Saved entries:
########################################
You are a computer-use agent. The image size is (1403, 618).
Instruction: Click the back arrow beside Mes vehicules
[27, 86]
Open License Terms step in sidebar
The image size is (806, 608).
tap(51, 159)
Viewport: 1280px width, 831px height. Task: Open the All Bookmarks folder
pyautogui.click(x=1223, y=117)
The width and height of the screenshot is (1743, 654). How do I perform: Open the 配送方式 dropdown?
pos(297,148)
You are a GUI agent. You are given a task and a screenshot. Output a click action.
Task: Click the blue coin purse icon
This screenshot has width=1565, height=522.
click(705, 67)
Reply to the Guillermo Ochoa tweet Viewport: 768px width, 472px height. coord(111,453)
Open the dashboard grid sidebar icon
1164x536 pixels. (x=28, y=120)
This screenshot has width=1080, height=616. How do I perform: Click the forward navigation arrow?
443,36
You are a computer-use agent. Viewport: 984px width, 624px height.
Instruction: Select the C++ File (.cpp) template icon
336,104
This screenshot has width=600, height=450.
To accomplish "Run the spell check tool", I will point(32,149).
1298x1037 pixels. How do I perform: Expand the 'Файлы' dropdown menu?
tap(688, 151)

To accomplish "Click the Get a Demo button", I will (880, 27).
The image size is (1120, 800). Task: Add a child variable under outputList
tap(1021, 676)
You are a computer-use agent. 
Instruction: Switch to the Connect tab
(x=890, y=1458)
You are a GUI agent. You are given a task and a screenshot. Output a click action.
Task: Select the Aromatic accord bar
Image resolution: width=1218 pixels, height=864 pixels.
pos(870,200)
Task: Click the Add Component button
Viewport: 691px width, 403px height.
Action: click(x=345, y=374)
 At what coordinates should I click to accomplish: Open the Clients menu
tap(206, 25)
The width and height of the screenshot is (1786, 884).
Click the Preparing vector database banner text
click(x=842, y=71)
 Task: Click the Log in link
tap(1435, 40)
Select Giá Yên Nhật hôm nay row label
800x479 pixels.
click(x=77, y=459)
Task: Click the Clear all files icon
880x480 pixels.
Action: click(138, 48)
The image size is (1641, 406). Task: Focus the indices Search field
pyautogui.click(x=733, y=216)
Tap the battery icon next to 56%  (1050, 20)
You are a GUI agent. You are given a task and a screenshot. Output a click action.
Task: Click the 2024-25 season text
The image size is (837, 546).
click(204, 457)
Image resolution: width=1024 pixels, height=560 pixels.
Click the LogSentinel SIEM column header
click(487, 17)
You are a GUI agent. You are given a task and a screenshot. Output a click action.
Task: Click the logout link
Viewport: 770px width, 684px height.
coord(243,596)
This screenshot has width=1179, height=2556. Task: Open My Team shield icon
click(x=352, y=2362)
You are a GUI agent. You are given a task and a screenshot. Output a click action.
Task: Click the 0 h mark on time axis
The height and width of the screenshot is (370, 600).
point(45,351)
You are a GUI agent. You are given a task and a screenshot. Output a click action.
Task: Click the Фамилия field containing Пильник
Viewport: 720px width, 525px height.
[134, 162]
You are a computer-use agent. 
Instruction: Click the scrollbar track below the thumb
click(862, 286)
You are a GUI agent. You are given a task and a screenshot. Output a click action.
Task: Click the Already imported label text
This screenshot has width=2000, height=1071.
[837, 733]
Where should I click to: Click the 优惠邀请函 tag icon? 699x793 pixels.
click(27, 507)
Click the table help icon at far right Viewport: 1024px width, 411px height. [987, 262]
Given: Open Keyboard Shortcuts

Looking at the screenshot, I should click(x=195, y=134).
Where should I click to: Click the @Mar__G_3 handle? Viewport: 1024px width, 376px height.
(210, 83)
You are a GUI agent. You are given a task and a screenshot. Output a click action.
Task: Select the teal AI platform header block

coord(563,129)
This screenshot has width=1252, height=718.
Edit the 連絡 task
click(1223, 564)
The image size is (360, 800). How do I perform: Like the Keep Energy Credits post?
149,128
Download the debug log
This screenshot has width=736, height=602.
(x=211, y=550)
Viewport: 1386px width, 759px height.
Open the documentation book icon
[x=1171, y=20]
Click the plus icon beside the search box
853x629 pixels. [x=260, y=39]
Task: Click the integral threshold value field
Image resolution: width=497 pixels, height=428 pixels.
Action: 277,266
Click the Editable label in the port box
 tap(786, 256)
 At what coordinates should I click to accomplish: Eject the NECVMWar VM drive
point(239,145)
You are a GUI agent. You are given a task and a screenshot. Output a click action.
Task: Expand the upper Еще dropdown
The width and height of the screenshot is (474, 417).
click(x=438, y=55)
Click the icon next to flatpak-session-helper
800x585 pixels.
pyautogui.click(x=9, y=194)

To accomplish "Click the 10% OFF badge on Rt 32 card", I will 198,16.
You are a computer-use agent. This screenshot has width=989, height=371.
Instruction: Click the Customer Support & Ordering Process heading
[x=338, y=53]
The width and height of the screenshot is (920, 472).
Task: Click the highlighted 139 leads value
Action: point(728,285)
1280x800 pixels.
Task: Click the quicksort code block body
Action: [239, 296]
########################################
Among the lines above, which contain the word "computer"? Copy every one.

You are a computer-use agent. The image size is (1403, 618).
You are a computer-use agent. Viewport: 984px width, 624px height.
You are a computer-use agent. 
You are a computer-use agent. 
You are a computer-use agent. This screenshot has width=989, height=371.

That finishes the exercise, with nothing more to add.